M e resulta indiferente que el Estado haya pagado un crédito de la Comunidad Valenciana; que lo haya avalado, como dicen otras fuentes, o que simplemente haya echado una mano porque no se podía pagar. Lo importante es que el problema existió, que había dificultades para hacer frente al vencimiento y que resultó agónico su pago. La pregunta inmediata es cuántas autonomías pueden tener ese problema ahora mismo o cuántas acumulan boletos para tenerlo en el futuro. Dicho en palabras del molt honorable don Artur Mas, que no pierde comba para mostrar su desapego de España: cuántas autonomías tendrán que ser intervenidas por el Estado español.
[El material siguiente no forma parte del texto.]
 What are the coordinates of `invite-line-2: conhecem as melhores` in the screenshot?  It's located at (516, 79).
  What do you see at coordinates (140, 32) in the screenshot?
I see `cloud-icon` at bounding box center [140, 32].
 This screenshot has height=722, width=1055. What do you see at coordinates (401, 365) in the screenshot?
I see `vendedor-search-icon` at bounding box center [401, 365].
De momento, lo que han hecho las autonomías más derrochadoras (entre las que, por cierto, no está Galicia ni de lejos) es intervenirnos a todos. Por el desfase de sus cuentas, según las explicaciones del señor Montoro, el déficit público se encaramó al 8 %, y usted y yo vamos a pagar más impuestos durante un mínimo de dos años. Cuarenta y siete millones de ciudadanos, pagando el dispendio de unos cuantos gobernantes. ¡Viva el sistema! Esto es como una derrama para afrontar una avería causada por un vecino, pero que solidariamente pagamos todos. Y es tal la urgencia del pago que debemos hacerle frente antes que resolver urgencias como el paro o los alicientes a la inversión.
Estén ustedes preparados para cualquier sobresalto, por lo que ayer conoció este cronista: el número, finalidad y pérdidas de las empresas públicas creadas bajo el manto autonómico. Se trata de una auditoría de la empresa Russell Bedford, que, añado una vez más, también en este aspecto salva a Galicia. Número de empresas públicas autonómicas: 2.671. Finalidad política: tener una especie de comedor de Cáritas a lo rico, donde pueda darse de comer al afiliado y desde donde corresponder a favores sin que parezca corrupción. Finalidad económica muy habitual: un sencillo mecanismo montado con la perversa intención de disimular o camuflar el gasto porque, según la auditoría, sus resultados no consolidan con los presupuestos regionales. Y resultado práctico: esas empresas del poder deben la friolera de 15.000 millones de euros. Quitamos 600 millones de euros a la investigación para perder treinta veces más en chiringuitos.
En resumen: se ha creado una telaraña empresarial pública descontrolada. Y ahora que vienen duras, ciérrenla ustedes. Cierren 2.671 empresas. Manden al paro a sus empleados. Y sobre todo: paguen al mismo tiempo los 15.000 millones de deudas que han acumulado. El ministro De Guindos dice que no, pero nos acabarán subiendo el IVA. De algún bolsillo habrá que seguir extrayendo dinero para pagar tanta alegría y tanta frívola colocación.